Write out, word for word, the passage of the post below on Avraham's prayer for Sdom from "B'pashtus the milchama" to "called a milchama?".

:: Document

Tuesday, November 10, 2020

more on Avraham's tefilah for Sdom

1) The Torah introduces Avraham's tefilah on behalf of Sdom (18:3) with the words "VaYigash Avraham..."  Rashi comments:

ויגש אברהם – מצינו הגשה למלחמה – ויגש יואב (שמואל ב י׳:י״ג), הגשה לפיוס – ויגש אליו יהודה (בראשית מ״ד:י״ח), והגשה לתפילה – ויגש אליהו הנביא (מלכים א י״ח:ל״ו). לכל אלה ניגש אברהם: לדבר קשות, {לפיוס}, ולתפילה.

B'pashtus the milchama here is the conflict between Avraham and G-d, which sounds a bit strange -- Avraham raised questions, he begged for mercy -- is that called a milchama?

The Sefas Emes (5638) instead explains that the conflict here is an internal conflict -- Avraham had to battle himself.  Avraham considered himself afar v'eifer, completely unworthy of asking anything of G-d.  We do not find anywhere that Avraham davened -- he did not daven for Lot when Lot was taken in war, he did not daven when Sarah was taken by Pharoah and Avimelech, he did not even daven to spare Yitzchak's life when he was told to do the akeidah.  Yet here, Avraham davens.  To do so, Avraham had to overcome his inner reluctance to make requests of G-d, to fight against his feelings of unworthiness.  He had to allow his sense of rachmanus for the people of Sdom to win out.  "Hinei ho'alti l'dabeir el Hashem v'anochi afar v'eifer" is not an introduction to Avraham's prayer -- it is his prayer.  Avraham was saying to G-d that if he, a mere basar v'dam, can allow mercy to win out over his natural reluctance to prayer, then certainly G-d can allow the midas ha'rachamim to win out over the midas ha'din and spare the people of Sdom.

2) Last week I did a post on the significance of "Avraham shav li'mkomo" after his prayers on behalf of Sdom.  I later saw R' Moshe Avigdor Amiel deals with the same question and he uses a yesod we discussed once before to address the point.

::::
:: Stored data

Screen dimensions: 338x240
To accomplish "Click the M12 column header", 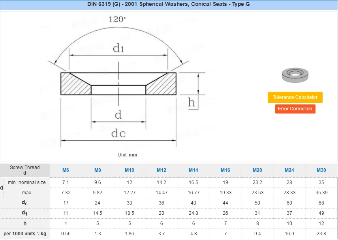I will 161,170.
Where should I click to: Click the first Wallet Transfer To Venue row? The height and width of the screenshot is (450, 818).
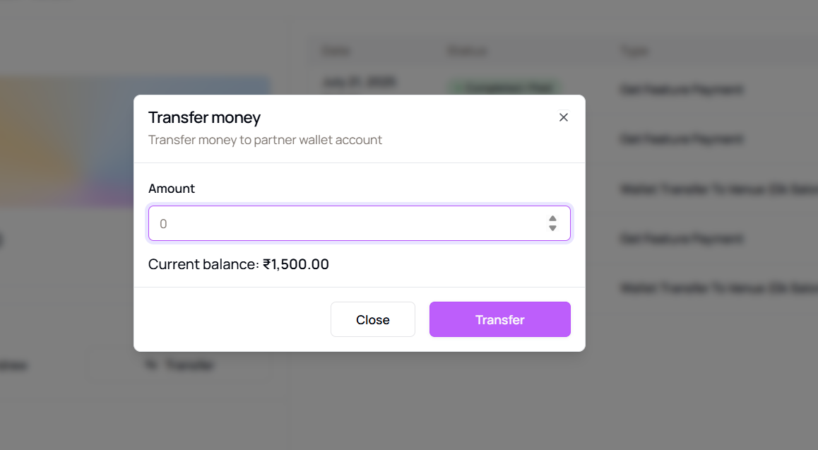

::::

Exercise output |
B'pashtus the milchama here is the conflict between Avraham and G-d, which sounds a bit strange -- Avraham raised questions, he begged for mercy -- is that called a milchama?